No Culture, No Creed

Recently Paul Ryan defined American exceptionalism as “just this”:

while most nations at most times have claimed their own history or culture to be exclusive, America’s foundations are not our own — they belong equally to every person everywhere. The truth that all human beings are created equal in their natural rights is the most “inclusive” social truth ever discovered as a foundation for a free society. “All” means “all”! You can’t get more “inclusive” than that!

I’ll say! This is a big-hearted and generous-minded idea, but for our own purposes, we need a boundary smaller than the whole world.

American exceptionalism begins in the fact that America was founded by a people united in belief in certain truths. Theoretically, these truths are universal and applicable to all mankind, but they require a culture with the capacity to transmit them.
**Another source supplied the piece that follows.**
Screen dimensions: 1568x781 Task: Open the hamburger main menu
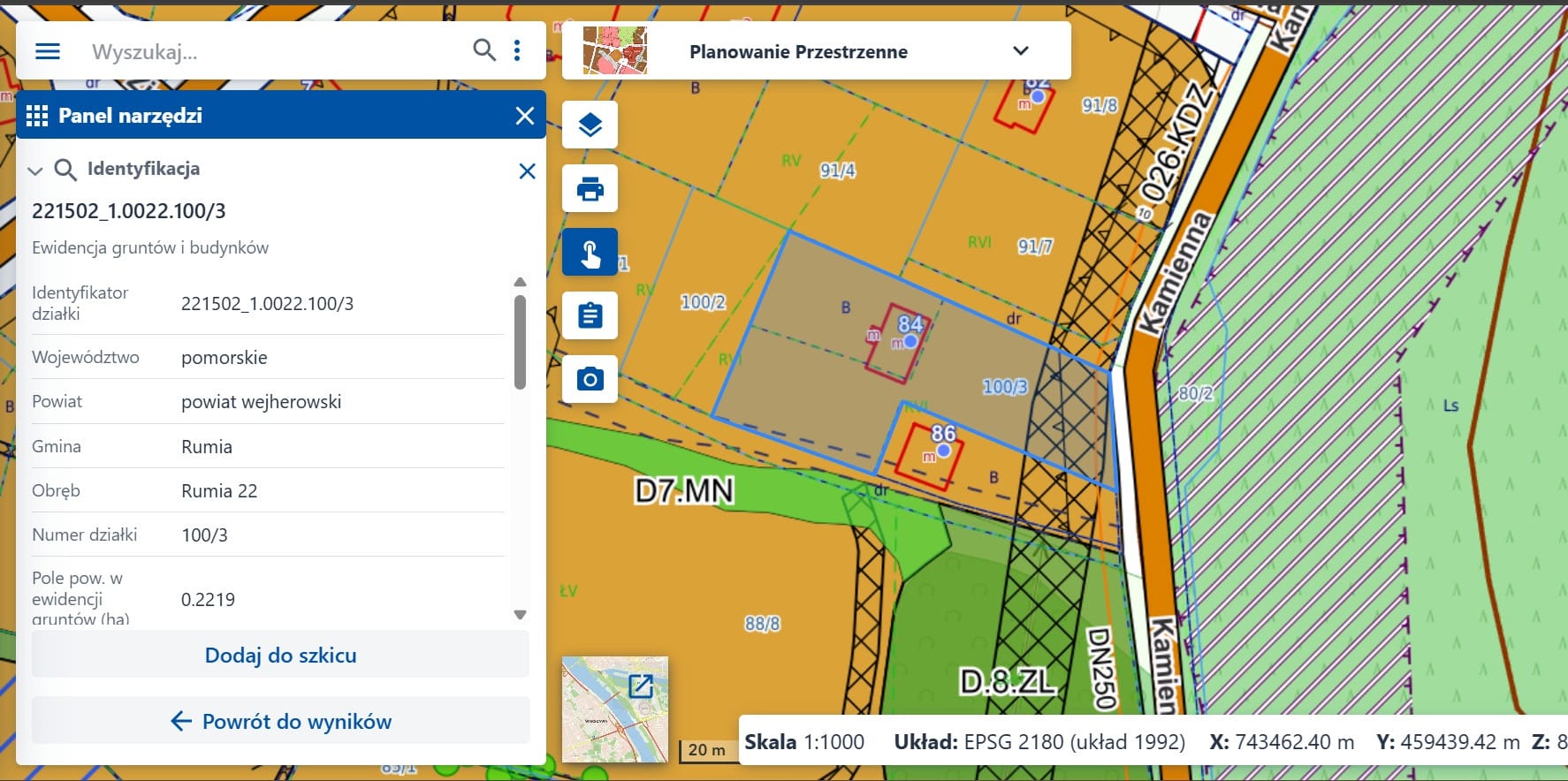tap(48, 51)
Thus John Jay in Federalist 2:

With equal pleasure I have as often taken notice that Providence has been pleased to give this one connected country to one united people — a people descended from the same ancestors, speaking the same language, professing the same religion, attached to the same principles of government, very similar in their manners and customs, and who, by their joint counsels, arms, and efforts, fighting side by side throughout a long and bloody war, have nobly established general liberty and independence.

So it’s not that there was no culture, only ideas, at the time of the Founding. It’s that the underlying culture was presumed. This early homogeneity may have been part of why the ideology was able to thrive, which in turn may be part of American exceptionalism. Of no less importance, Jay also notes the specific effort and sacrifice it took to establish the universal ideals.     
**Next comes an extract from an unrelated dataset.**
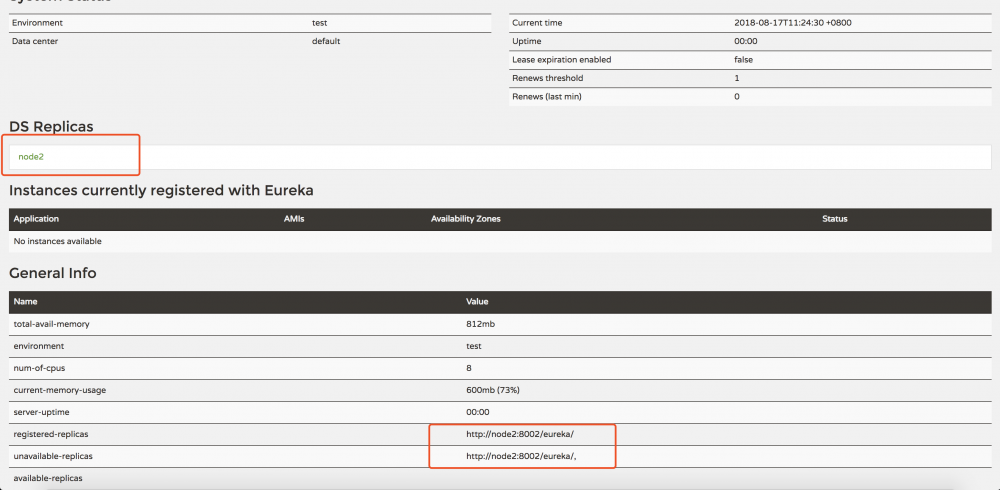
Task: Click the Value header in General Info
Action: [477, 301]
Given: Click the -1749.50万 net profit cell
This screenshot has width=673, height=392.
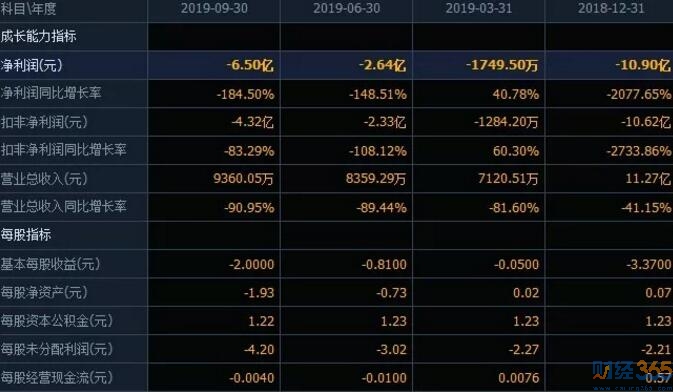Looking at the screenshot, I should pos(502,65).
Of course, as history progressed, American citizenship and peoplehood expanded, but always with assimilation to the cultural base. Our new reign of diversity and multiculturalism presents something new and untried. Certain cultural components, such as Judeo-Christian principles, are still vital to sustaining the American creed. By contrast, for example, is a religion that commends polygamy compatible with our way of life?  If we want to preserve American exceptionalism, we should ask questions like that instead of throwing ourselves on the benevolence of the universe, where we may find that our exceptionalism dissolves in the ether.